As pessoas seguem me perguntando se eu vou para o “viradão” (pra Virada Cultural, eu vou).

Dia número 32: comecei a fazer judô na Gurilândia. Fazia tanto tempo que não lembrava mais da sensação de no meio do treino achar que eu vou morrer. Mas isso não tem nada a ver com o Rio…

Dia número 31: fui à praia.

Olhei o mar e pensei em citar Clarice. Mas não vou.
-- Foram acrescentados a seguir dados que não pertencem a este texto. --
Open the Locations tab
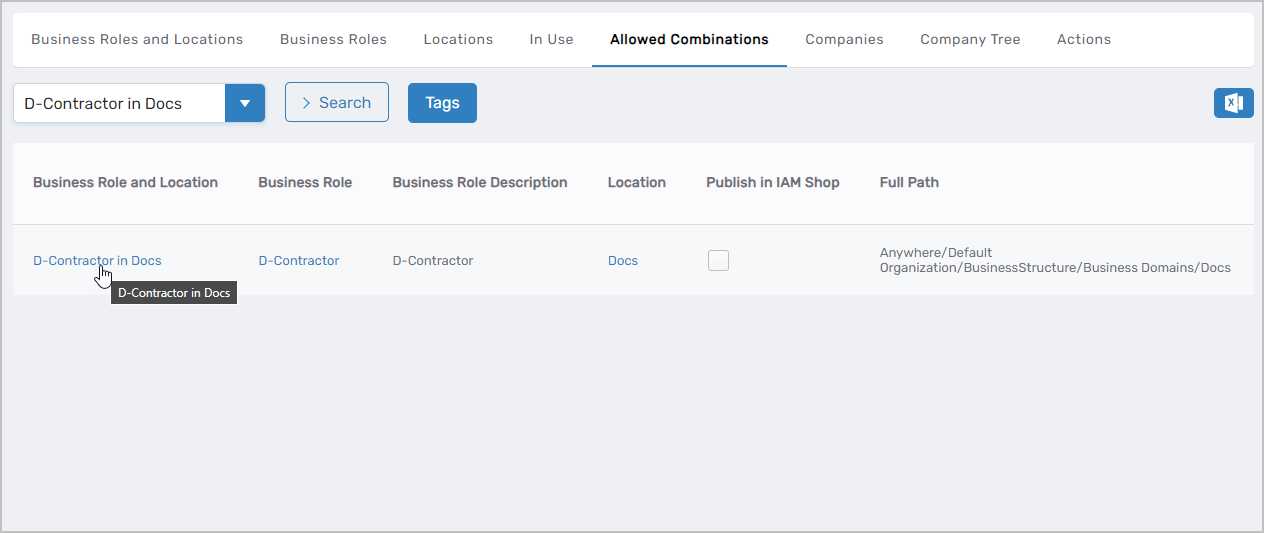 click(x=458, y=40)
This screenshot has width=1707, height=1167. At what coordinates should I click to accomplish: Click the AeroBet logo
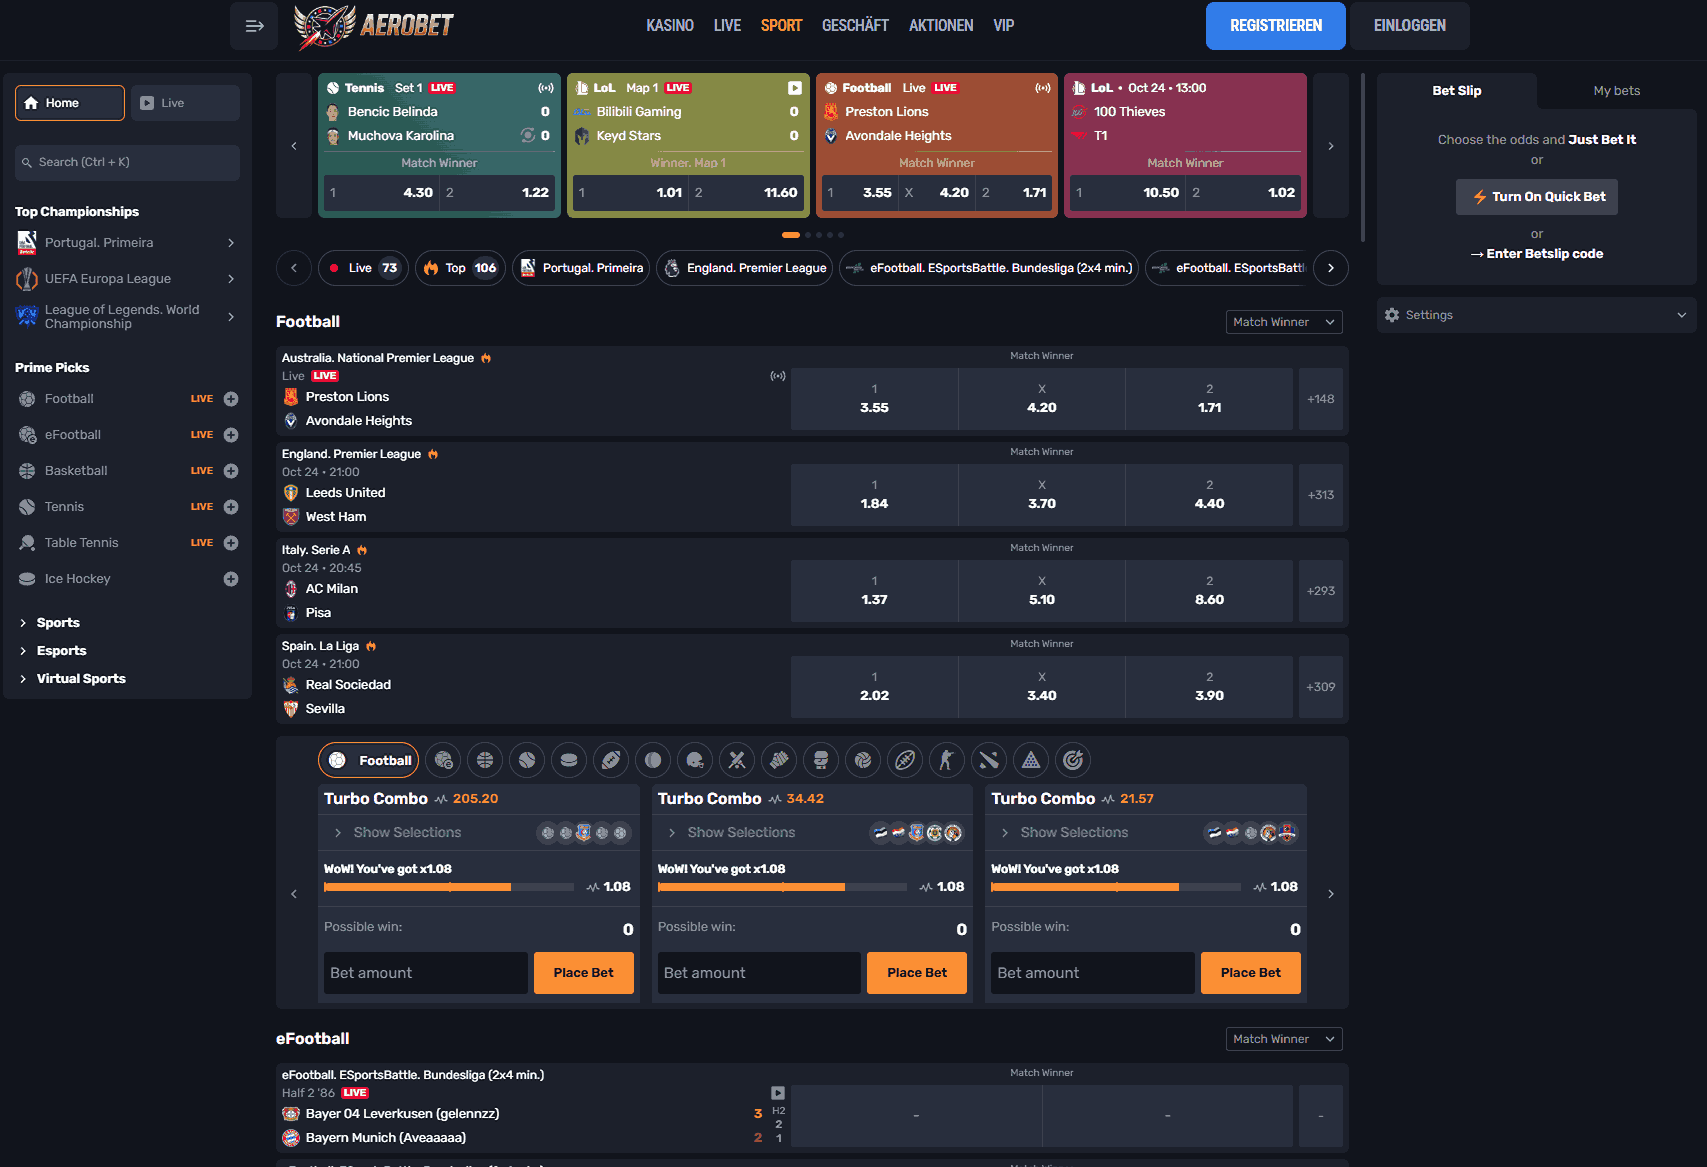coord(374,26)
Depois deitei na areia e fiquei vendo o céu azul pra cima, a pedra do Leme num canto de olho. E o barulho do mar. Estávamos lá pela 20.a hora da Tati no Rio. “Isso é muito bom”. A Tati disse: “O quê?”

― Isso.

E ela disse: “é mesmo, é tipo: Encontro”.

(Santa Tereza e o atípico almoço de dia das mães.) Partiram antes das quatro da tarde.

(Tristes dos que ficam!)

Dia número 30: os Barile vieram ao Rio. A Tati disse: “temos 24 horas no Rio, vou fazer um diário! Hora número 1…”

Centro, Palácio Tiradentes e samba na rua do Ouvidor. Meu pai ficou amigo de um vendedor de chapéus Panamá (entregou o cartão e disse “quando vier ao Rio me ligue!” - e não comprou nenhum chapéu).

Confeitaria Colombo e nove espelhos de impressionar.

Dia número 29: trabalho móvel, roteiro em Ipanema. A melhor equipe de roteiristas do mundo (a mais doce, pelo menos). O pôr-do-sol continua fugindo de mim.

Essa parada…

Dia número 28: saí de casa e ouvi a vizinha, que tem uma campainha em forma de leão (de bronze). Voz de senhorinha fumante. Então ela disse: “me conte” (ela disse assim, com “e” no final). “Me conte, você tem o meu cigarro? Então pode mandar!”
Mercado de Laranjeiras (nunca falei de Laranjeiras!), uma cirurgiã que me ensinou tudo sobre cenografia médica. “essa parada do inesperado nas viagens é o melhor de tudo”, ela disse. Essa parada… Fim de noite, a promessa de ir a Paquetá.